A New Wave of Latina Voices at NPR
By Christine Bolaños
American nonprofit media organization National Public Radio (NPR) is renowned for its groundbreaking and award-winning podcasts on a plethora of topics. At the helm of several of these podcasts are Latina audio storytellers who have redefined the industry and uncovered transformative stories that center audiences’ shared humanity. LATINA Style Magazine interviewed Anamaria Sayre of Alt.Latino, Jasmine Garsd of The Last Cup, and Sarah Gonzalez of Planet Money to learn about the behind-the-scenes podcasting process and how their Latinidad guides their voices.
Anamaria Sayre
Alt.Latino
For Anamaria Sayre, co-host of Alt.Latino, NPR’s pioneering radio show and podcast about Latino music and culture, storytelling is a way of life and pursuing audio storytelling was a natural career move.
“Storytelling is a huge part of Latino life,” she says. “Growing up in Southern California, it was a huge part of how my family exchanged our culture. We grew up with very strong Latinas in my family who pushed me and taught me what it meant to be driven and hustle, which I think is special and unique.”
Sayre works alongside Felix Contreras, who co-created and co-hosts the podcast, and who she describes as an “absolute legend” who has been
at NPR for over 20 years.
“I learn a lot from him every day and he’s also a really close friend,” Sayre shares.
Music is another huge part of the Latino culture, and it is why she is proud to help lead the podcast.
“Many of us feel connected to music,” she shares. “We make beautiful associations when you hear a song that reminds you of hanging out with your family or being at a backyard fiesta. I want our audience to understand why they feel connected to music and feel more included in their community because of that.”
One of Sayre’s proudest moments on the podcast was interviewing Fabi Reyna of Reyna Tropical in what she described as one of her most authentic, grounded, and unique conversations to date.
Jasmine Garsd
The Last Cup
Argentine-American NPR journalist Jasmine Garsd was the host of The Last Cup–a bilingual limited series about the intersection of soccer and the immigrant experience–that aired while Argentina won the 2022 World Cup.
Garsd’s love of storytelling began with her exposure to radio novelas where she gained an appreciation for the intergenerational love and connection to radio.
“Radio allows the audience to create its own landscape and characters. It’s something very imaginative,” Garsd says. “I fell in love with podcasting as a way to learn and explore immersive narrative.”
Two listeners wrote to Garsd to share that they incorporated The Last Cup into their curriculum for recently arrived asylum seekers. At first, Garsd thought the stories may be too sad for the new wave of migrants, but then she realized the podcast allows for nuanced tales of immigration that go beyond sensationalist headlines.

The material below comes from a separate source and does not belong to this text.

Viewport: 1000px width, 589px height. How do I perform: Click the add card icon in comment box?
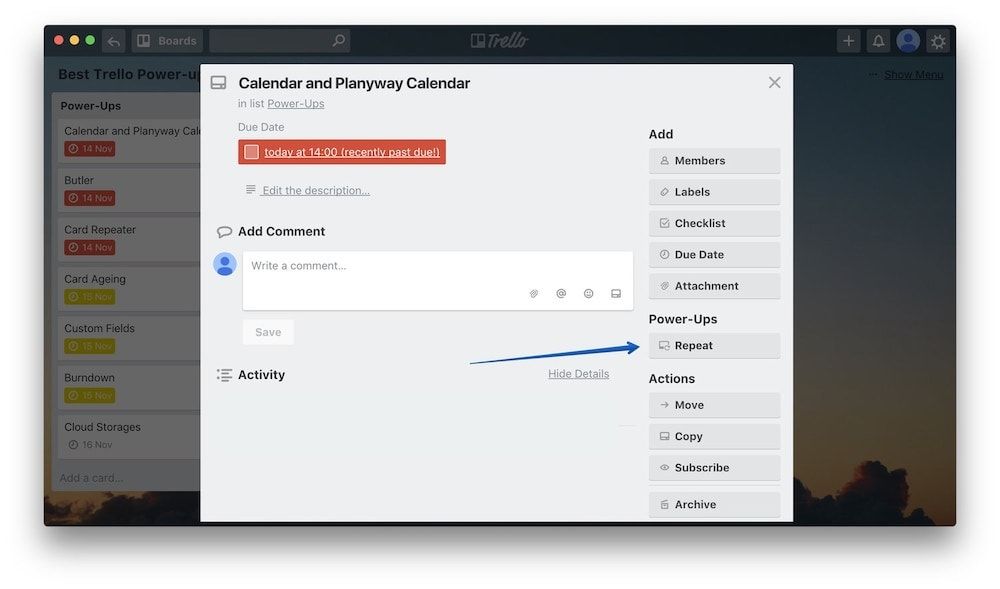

She believes soccer is an amazing vector toward peeling back the layers of the immigrant experience and it brings people together who understand they are not alone in having these feelings.
“I didn’t come in undocumented myself,” Garsd says. “But there are some universal experiences of the people who stay behind and the really complicated feelings toward the people who left. There’s also an immigrant’s really complicated feelings towards home; there’s nostalgia, resentment, the what ifs. (The podcast) allows for this complexity: the beauty, the ugliness, the emotion of what it means to be human and to go beyond the headline.”
Sarah Gonzalez
Planet Money
Sarah Gonzalez, host and reporter with the award-winning podcast Planet Money, never envisioned herself as an economics reporter, but she says everything is about power and money.
“If you can understand economics, you can really understand the world around you,” she says.
Planet Money is an ensemble show where the hosts appeal to a large audience by following their own curiosities. They have been able to report on the economics of everything from vodka to record labels and sand.
In the episode, “Peak Sand,” Planet Money uncovered a story about a remote Jamaican beach that vanished overnight. The sand was white, powdery and Caribbean, and reportedly worth a million dollars. Sand detectives tried to find the stolen beach and Planet Money showed audiences how sand has become a resource worth stealing as it’s a key ingredient found in everything from glass to cell phones and concrete.
Gonzalez says if someone looks at sand and immediately thinks of what they learned on her episode, then she considers that a great success, and what Planet Money is all about.
Gonzalez, who grew up on the San Diego-Tijuana border, was the only Latina host at Planet Money for years before co-host Erika Beras joined the team.
“Aside from being very good at her job and being a great reporter, it’s great to have someone in your work life that you can talk to about bachata and use Spanish slang, and you don’t have to translate,” she says.